Like Honeypie, I’m also wondering whether she has had any counselling, as I think this would be a good idea. It will provide a safe environment for her to explore her feelings about the assault she suffered and its on-going impact on her life. You seem to have tried everything, but, as much as I hate to say it, I wonder if you’ve been a bit too nice? I think you understand that she has suffered a trauma and that sex might be difficult for her as a result. It’s likely to evoke some bad memories and unpleasant feelings. Have you perhaps tried to shield her from just how frustrating this is, and how rejected you feel? I wonder if you’ve asked her what will help, and told her that you understand, but you haven’t told her that actually you can’t take much more, feel rejected and increasingly unable to accept this situation. You might think that seems cruel but you can’t go on quietly living with this level of frustration at your current incompatibility sexually, for the sake of not making things harder for her. What happened to her wasn’t your fault and isn’t something you can fix.

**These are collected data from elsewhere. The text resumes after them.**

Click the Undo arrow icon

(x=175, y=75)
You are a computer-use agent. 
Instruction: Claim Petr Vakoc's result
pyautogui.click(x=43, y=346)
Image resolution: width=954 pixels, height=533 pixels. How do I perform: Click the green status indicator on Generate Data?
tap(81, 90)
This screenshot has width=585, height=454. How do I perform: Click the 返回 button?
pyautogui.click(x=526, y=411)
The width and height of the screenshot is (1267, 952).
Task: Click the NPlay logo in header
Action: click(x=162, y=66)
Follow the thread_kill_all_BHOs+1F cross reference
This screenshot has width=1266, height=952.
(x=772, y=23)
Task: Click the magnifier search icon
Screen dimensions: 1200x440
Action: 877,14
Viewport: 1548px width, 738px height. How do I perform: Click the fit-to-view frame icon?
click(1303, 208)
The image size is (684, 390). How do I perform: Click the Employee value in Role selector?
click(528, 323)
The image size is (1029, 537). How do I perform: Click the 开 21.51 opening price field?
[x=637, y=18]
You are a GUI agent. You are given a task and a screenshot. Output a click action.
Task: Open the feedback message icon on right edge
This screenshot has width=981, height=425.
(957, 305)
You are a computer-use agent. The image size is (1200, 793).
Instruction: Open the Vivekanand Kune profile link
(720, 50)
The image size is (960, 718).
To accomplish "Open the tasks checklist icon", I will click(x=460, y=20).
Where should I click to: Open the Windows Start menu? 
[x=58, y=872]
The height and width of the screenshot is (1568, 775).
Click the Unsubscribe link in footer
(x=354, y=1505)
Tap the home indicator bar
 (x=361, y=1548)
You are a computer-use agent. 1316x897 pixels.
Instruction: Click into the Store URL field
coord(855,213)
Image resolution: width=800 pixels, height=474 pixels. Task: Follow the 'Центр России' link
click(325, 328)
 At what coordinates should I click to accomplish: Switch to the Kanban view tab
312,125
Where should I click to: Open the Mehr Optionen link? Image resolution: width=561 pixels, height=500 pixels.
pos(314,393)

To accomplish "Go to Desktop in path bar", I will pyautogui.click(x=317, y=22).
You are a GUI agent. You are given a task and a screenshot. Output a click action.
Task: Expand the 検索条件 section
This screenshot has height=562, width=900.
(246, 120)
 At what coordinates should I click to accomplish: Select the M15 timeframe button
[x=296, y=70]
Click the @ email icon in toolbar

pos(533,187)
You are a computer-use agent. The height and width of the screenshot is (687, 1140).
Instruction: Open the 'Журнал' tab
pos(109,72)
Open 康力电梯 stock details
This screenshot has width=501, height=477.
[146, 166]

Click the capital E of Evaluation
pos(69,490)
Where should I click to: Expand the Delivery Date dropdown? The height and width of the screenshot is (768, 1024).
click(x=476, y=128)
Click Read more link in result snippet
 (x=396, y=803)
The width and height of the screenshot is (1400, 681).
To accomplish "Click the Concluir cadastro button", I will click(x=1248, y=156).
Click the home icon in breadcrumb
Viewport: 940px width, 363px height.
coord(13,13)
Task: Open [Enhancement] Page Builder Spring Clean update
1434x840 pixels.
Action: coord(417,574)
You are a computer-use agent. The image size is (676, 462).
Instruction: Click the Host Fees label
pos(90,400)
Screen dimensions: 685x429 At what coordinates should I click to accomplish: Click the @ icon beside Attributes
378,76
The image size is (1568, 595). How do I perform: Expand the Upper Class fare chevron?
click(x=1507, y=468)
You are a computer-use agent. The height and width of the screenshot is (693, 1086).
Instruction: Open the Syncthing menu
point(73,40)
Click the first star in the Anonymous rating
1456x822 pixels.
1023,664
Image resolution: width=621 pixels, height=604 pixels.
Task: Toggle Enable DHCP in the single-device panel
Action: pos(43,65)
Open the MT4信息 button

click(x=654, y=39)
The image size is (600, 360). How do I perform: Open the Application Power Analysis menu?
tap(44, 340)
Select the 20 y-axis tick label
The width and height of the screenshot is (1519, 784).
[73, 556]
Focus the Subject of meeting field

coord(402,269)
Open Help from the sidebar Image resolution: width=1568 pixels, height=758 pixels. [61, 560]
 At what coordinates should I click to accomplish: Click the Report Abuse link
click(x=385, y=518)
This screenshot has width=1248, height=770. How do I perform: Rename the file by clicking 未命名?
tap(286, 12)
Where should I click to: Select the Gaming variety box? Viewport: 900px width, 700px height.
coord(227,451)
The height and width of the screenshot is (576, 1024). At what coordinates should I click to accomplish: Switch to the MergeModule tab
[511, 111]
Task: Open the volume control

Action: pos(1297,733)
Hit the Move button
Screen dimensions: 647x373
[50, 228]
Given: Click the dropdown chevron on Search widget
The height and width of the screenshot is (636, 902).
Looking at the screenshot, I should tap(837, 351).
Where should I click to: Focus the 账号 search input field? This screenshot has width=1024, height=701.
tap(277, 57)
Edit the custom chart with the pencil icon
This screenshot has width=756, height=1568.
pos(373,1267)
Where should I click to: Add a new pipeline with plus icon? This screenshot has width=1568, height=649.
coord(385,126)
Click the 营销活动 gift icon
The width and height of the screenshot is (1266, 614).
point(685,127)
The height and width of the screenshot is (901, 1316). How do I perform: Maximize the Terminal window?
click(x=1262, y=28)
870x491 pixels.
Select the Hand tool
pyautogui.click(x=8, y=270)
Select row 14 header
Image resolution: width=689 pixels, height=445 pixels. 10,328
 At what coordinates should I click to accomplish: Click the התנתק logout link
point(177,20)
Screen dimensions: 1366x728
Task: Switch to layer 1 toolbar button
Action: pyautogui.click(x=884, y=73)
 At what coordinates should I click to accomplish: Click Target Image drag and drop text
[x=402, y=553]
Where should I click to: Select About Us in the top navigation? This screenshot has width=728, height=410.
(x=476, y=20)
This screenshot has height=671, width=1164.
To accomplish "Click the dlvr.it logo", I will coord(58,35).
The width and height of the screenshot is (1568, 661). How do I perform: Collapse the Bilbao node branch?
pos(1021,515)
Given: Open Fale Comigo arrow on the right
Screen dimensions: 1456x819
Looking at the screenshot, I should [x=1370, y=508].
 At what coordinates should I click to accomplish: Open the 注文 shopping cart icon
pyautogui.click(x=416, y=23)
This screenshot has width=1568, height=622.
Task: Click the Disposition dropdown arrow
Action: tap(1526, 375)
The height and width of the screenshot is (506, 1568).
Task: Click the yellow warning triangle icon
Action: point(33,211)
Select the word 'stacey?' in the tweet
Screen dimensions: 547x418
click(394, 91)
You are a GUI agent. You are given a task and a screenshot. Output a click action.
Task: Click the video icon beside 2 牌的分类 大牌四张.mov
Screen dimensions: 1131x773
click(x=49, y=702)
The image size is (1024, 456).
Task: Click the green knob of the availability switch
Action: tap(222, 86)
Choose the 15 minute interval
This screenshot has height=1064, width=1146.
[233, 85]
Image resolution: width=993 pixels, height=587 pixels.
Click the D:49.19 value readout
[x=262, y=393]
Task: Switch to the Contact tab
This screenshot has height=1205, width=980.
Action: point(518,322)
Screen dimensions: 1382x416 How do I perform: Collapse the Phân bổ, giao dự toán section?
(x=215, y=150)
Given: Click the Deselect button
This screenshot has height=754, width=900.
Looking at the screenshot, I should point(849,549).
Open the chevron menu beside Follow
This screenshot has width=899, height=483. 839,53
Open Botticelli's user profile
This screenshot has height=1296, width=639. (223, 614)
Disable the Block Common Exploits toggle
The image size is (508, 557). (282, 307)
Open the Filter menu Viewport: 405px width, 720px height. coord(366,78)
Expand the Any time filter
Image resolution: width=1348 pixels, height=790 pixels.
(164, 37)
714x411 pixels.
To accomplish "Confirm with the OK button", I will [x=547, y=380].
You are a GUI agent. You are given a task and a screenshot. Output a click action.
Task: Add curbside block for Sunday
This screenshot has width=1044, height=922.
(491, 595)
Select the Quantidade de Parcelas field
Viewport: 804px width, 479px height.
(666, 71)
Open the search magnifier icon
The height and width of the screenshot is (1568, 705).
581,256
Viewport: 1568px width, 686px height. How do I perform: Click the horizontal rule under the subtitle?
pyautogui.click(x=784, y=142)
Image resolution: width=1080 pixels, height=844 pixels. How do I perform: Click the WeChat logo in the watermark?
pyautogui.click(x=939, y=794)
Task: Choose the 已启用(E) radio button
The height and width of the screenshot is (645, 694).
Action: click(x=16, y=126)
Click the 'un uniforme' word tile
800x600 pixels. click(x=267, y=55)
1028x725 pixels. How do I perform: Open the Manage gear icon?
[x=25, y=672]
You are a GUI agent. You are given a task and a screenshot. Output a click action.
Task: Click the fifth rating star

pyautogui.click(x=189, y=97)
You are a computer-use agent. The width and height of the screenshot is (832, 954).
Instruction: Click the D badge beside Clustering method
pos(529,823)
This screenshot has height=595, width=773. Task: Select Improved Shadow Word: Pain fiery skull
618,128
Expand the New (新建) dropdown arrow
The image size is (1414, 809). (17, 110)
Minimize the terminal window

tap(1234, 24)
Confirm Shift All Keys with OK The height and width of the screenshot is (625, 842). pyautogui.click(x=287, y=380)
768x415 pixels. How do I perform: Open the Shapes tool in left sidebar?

Unfortunately, nobody else will accept this incompatibility in the future, so she’ll have to work out whether anything can change or whether she can only be with some-one else with an equally low sex drive. Of course, you should assure her of your support too, but I would not hold back in telling her that the relationship is at risk. She may be angry, she may be willing to work with you, but you need to know if anything can change and she needs to know how you feel now. She also needs blunt honestly for you about how long you can hold out for things to change, because you can’t drift on for ever thinking that things will get better between you if you don’t see anything to indicate that.

I wish you all the very best.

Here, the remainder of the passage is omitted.